MicroMath

MicroMath is a simple symbolic math library written in Prolog. It provides basic functionality for parsing, simplifying, and performing symbolic differentiation and integration.

Course Project Link

Features

• Expression parsing
• Expression simplification
• Symbolic differentiation
• Symbolic integration
• Conversion to string

Project Structure

The project is organized into the following main components, which interact with one another to provide the full functionality of MicroMath:

• src: Contains the source code for the library, divided into separate modules:
  • token.pl: Tokenizes the input string, converting it into a list of tokens.
  • parse.pl: Parses the tokens and generates an abstract syntax tree (AST) representing the mathematical expression.
  • simp.pl: Simplifies the AST, applying algebraic rules and simplifications to the expression.
  • convert.pl: Converts the simplified AST back into a human-readable string or atom.
• tests: Provides a suite of tests for each module, ensuring that the library functions correctly for various input cases.
• examples: Stores example use cases of the library, demonstrating how to utilize its features in different contexts.
• main.pl: Acts as the entry point for the library, combining all modules to offer the primary functionality of MicroMath. This includes the micro_math/2 predicate, which takes a string of an expression as input and returns its simplified version.
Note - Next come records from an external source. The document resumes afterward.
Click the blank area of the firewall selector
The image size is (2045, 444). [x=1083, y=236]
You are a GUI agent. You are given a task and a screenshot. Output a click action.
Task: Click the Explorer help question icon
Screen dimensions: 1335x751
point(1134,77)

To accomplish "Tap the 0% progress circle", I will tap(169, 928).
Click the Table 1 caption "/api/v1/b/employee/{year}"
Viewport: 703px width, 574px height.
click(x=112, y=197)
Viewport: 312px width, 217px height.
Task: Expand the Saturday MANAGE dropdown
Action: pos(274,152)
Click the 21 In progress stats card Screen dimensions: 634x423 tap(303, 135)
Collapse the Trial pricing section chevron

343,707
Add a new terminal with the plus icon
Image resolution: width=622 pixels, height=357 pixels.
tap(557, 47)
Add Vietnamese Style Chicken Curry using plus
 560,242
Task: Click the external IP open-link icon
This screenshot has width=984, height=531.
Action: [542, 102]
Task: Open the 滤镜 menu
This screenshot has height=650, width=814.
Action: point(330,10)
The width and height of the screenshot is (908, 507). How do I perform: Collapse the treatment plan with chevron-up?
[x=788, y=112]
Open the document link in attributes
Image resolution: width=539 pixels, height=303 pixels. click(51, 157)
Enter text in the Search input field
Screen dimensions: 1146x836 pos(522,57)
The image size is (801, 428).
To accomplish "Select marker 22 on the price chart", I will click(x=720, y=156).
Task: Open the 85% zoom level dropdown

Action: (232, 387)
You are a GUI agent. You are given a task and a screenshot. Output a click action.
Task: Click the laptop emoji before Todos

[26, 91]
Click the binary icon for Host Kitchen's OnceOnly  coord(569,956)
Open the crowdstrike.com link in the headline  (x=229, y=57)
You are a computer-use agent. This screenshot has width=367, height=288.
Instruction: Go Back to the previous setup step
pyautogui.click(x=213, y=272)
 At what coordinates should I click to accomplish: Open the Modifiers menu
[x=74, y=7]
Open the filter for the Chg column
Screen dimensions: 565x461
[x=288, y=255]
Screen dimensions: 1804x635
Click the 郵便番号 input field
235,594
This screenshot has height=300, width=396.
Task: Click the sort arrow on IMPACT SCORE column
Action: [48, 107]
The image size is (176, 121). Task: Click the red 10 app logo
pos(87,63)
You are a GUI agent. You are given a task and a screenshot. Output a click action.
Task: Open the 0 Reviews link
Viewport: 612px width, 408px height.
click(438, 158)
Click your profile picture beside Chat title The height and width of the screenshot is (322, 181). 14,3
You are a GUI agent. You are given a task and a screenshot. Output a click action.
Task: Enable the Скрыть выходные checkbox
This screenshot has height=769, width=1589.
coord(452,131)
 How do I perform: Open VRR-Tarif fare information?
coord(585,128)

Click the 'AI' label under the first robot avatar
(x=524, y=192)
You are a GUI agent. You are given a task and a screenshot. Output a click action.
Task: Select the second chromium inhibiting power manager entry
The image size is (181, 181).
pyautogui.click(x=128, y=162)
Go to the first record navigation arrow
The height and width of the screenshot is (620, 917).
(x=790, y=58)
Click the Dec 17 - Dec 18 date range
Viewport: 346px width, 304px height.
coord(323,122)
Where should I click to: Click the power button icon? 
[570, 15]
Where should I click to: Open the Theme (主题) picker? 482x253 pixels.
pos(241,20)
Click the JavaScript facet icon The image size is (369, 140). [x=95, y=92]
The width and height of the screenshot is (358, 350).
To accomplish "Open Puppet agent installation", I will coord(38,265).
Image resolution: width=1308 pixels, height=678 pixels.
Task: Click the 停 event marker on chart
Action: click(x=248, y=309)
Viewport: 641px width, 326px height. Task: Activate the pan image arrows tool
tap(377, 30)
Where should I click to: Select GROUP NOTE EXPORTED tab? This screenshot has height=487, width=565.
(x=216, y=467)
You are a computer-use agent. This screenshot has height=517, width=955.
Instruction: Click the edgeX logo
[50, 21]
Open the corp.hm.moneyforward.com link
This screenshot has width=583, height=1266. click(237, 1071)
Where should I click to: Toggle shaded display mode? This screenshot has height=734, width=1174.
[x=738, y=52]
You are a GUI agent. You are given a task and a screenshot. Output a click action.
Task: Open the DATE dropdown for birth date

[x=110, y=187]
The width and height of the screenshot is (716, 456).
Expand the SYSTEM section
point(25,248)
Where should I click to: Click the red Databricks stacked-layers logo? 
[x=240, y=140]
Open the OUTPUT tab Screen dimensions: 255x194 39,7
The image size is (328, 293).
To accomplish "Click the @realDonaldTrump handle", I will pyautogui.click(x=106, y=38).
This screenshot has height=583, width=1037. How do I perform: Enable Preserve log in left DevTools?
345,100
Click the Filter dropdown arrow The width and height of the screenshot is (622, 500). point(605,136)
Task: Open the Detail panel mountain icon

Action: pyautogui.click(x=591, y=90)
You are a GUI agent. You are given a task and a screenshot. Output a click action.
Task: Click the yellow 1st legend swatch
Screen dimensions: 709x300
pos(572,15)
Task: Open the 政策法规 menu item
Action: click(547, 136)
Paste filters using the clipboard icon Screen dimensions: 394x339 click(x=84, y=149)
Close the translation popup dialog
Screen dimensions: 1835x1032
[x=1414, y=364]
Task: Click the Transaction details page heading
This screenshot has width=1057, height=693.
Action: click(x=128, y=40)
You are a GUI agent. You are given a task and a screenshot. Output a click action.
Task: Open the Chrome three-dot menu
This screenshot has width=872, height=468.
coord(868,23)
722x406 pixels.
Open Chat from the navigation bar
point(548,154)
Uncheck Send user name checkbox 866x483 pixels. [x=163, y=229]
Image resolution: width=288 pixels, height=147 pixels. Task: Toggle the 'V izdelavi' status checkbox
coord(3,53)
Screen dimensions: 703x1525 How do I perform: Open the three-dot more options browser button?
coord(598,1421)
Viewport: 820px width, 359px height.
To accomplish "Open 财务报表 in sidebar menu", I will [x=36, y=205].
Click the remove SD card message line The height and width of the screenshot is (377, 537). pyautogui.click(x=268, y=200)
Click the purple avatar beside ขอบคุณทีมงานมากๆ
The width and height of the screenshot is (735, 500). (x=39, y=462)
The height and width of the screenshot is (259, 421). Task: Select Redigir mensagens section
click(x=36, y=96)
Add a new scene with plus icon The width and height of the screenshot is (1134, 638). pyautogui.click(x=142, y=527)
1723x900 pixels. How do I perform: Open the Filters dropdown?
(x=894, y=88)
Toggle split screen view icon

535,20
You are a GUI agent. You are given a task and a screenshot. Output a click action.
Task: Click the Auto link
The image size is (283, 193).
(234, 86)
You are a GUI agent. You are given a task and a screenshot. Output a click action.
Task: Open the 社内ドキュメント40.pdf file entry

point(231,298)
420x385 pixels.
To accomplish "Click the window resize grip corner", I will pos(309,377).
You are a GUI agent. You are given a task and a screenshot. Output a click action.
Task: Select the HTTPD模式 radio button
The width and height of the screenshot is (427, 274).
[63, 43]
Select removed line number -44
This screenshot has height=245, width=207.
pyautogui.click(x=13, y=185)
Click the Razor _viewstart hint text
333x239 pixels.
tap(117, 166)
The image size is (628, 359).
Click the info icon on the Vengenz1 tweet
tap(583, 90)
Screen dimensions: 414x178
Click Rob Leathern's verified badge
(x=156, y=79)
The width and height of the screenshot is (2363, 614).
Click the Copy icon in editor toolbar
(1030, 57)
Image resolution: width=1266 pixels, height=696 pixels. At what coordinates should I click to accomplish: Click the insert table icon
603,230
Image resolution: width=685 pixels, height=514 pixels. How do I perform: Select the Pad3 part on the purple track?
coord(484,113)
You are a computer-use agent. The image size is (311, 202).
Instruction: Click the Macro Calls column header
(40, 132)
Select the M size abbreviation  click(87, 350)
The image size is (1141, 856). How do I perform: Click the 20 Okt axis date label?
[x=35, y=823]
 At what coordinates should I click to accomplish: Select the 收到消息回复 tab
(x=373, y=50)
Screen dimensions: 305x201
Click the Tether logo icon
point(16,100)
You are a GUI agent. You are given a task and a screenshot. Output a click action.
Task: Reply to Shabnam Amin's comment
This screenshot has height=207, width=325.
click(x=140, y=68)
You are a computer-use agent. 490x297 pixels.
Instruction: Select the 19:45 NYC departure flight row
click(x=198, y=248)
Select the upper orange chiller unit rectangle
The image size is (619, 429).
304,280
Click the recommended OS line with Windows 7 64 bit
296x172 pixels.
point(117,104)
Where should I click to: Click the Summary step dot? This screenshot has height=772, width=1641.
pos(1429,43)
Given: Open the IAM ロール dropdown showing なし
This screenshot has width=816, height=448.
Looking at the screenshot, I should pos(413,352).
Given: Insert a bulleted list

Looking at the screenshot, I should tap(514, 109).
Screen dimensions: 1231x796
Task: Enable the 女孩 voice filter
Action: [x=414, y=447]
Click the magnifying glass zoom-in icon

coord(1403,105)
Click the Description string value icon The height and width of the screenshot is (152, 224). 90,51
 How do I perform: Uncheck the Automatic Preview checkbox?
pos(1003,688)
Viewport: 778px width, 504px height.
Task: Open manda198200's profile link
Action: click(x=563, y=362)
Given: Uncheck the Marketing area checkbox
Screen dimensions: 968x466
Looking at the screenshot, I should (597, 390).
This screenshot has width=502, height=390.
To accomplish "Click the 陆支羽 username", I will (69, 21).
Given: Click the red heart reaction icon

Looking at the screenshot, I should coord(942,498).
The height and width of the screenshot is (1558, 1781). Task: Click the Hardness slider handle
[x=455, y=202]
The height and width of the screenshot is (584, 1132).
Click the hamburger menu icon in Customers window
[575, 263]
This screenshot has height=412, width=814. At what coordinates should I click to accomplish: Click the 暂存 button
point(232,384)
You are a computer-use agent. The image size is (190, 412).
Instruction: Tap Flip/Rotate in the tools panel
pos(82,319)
The workflow for processing a mathematical expression using MicroMath is as follows:

1. The input string is tokenized into a list of tokens by the token module.
2. The parse module parses the list of tokens and generates an AST.
3. The simp module simplifies the AST according to algebraic rules and simplifications.
4. The convert module converts the simplified AST back into a human-readable string or atom, representing the final simplified expression.

Usage

Clone the repository:

git clone https://github.com/yourusername/MicroMath.git
cd MicroMath

Load the main file in a Prolog interpreter:

swipl -s main.pl

Use the micro_math/2 predicate to parse, simplify, and convert mathematical expressions:

?- micro_math("x+0", Result).
Result = "x".

To run tests, load the test.pl file in a Prolog interpreter:

swipl -s tests/test.pl
?- run_tests.

This command will execute all the tests in the loaded test files. You will see the test results and any errors or failures in the terminal.

If you prefer a one-liner command to run the tests, you can execute the following command in your terminal:

swipl -s main.pl -g "consult('tests/parse_ts'), consult('tests/simp_ts'), run_tests, halt"

This command will load the main.pl, parse_ts.pl, and simplify_ts.pl files, run the tests, and then halt the interpreter.

Features to add

1. Adding const to AST, so we can deal with 2rd integration correctly (Cx)
2. Improve differentiation and integration, more generic

ast_to_string(diff(exp(mul(vrb(x), pow(vrb(x), num(2)))), mul(num(2), vrb(x))),  T).
T = 'D2*x(exp(x*x^2))'.

Processing Procedures

The processing of a mathematical expression in MicroMath involves four main steps: tokenization, parsing, simplification, and conversion to string.

1. Tokenization: The first step in processing a mathematical expression is to tokenize the input string. This process is handled by the token.pl module, which converts the input string into a list of tokens. Tokens represent the basic units of a mathematical expression, such as numbers, variables, and operators. By breaking the input string into tokens, we can more easily analyze and manipulate the expression in subsequent steps.
2. Parsing: After tokenization, the list of tokens is parsed by the parse.pl module. This module is responsible for constructing an abstract syntax tree (AST) from the tokens. The AST is a tree structure that represents the hierarchical relationships between the different components of the mathematical expression. By constructing an AST, we can more easily manipulate the expression's structure and apply algebraic rules in the simplification step.
3. Simplification: Once the AST has been generated, the simp.pl module is responsible for simplifying the expression. This involves applying various algebraic rules and simplifications to the AST, such as combining like terms, canceling out terms, and simplifying trigonometric functions. The output of this step is a simplified AST, which represents the most simplified form of the input expression.
4. Conversion to String: Finally, after the expression has been simplified, the convert.pl module converts the simplified AST back into a human-readable string or atom. This involves traversing the AST and concatenating the string representations of its nodes in a specific order. The output of this step is the final simplified expression in a human-readable format, which can be displayed or further processed as needed.

By combining these four steps, MicroMath can process a mathematical expression from a raw input string to a simplified, human-readable output. This modular design makes it easy to extend and modify the library to support additional features or improvements in the future.